** Activity **
Once you reach the line containing "Кресты из дерева и мельхиора (173, 891)" in the data below, restate each line word for word up to and including the one containing "Контакты (1049, 279)".

(Stored dataset items)
[Start of section]

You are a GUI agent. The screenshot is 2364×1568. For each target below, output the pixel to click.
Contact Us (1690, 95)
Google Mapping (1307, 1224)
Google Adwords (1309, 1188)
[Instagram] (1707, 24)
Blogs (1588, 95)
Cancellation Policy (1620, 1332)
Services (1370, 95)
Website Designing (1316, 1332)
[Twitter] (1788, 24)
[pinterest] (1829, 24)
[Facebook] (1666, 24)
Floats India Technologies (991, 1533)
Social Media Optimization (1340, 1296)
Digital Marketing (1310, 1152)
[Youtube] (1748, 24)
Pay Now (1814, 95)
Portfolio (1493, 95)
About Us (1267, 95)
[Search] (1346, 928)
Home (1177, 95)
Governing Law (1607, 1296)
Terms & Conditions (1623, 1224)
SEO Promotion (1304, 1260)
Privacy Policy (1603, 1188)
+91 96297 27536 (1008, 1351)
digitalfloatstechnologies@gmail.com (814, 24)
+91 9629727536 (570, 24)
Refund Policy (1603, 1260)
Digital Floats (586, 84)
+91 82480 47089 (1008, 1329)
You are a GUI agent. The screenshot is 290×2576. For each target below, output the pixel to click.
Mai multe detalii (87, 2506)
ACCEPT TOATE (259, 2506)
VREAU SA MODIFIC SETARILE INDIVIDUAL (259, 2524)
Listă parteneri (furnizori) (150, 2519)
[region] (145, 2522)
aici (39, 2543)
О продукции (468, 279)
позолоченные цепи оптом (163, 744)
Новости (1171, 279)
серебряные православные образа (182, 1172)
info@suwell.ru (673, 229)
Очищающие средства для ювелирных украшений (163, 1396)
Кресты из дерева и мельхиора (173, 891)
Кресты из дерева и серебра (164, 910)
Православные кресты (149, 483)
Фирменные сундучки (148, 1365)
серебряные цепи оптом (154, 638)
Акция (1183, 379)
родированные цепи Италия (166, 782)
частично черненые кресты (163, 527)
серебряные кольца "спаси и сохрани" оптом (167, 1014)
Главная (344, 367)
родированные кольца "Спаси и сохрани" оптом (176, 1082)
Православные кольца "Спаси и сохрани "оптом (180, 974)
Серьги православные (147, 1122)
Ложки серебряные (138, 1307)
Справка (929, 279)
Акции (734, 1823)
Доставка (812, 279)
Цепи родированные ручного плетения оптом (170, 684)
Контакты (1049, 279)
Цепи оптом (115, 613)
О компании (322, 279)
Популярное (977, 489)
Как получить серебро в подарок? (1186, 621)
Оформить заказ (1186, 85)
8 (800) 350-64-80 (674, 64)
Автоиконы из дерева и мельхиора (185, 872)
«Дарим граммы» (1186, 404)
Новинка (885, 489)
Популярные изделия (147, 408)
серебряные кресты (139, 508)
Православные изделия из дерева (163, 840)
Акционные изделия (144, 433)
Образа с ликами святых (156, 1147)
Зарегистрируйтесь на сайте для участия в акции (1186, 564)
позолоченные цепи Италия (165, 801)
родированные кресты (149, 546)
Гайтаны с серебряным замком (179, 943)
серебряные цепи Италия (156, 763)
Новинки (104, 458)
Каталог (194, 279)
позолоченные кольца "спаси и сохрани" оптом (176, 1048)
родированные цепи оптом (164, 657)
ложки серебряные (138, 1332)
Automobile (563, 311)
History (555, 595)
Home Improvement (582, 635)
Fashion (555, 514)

[End of section]

** Answer section **
Кресты из дерева и мельхиора (173, 891)
Кресты из дерева и серебра (164, 910)
Православные кресты (149, 483)
Фирменные сундучки (148, 1365)
серебряные цепи оптом (154, 638)
Акция (1183, 379)
родированные цепи Италия (166, 782)
частично черненые кресты (163, 527)
серебряные кольца "спаси и сохрани" оптом (167, 1014)
Главная (344, 367)
родированные кольца "Спаси и сохрани" оптом (176, 1082)
Православные кольца "Спаси и сохрани "оптом (180, 974)
Серьги православные (147, 1122)
Ложки серебряные (138, 1307)
Справка (929, 279)
Акции (734, 1823)
Доставка (812, 279)
Цепи родированные ручного плетения оптом (170, 684)
Контакты (1049, 279)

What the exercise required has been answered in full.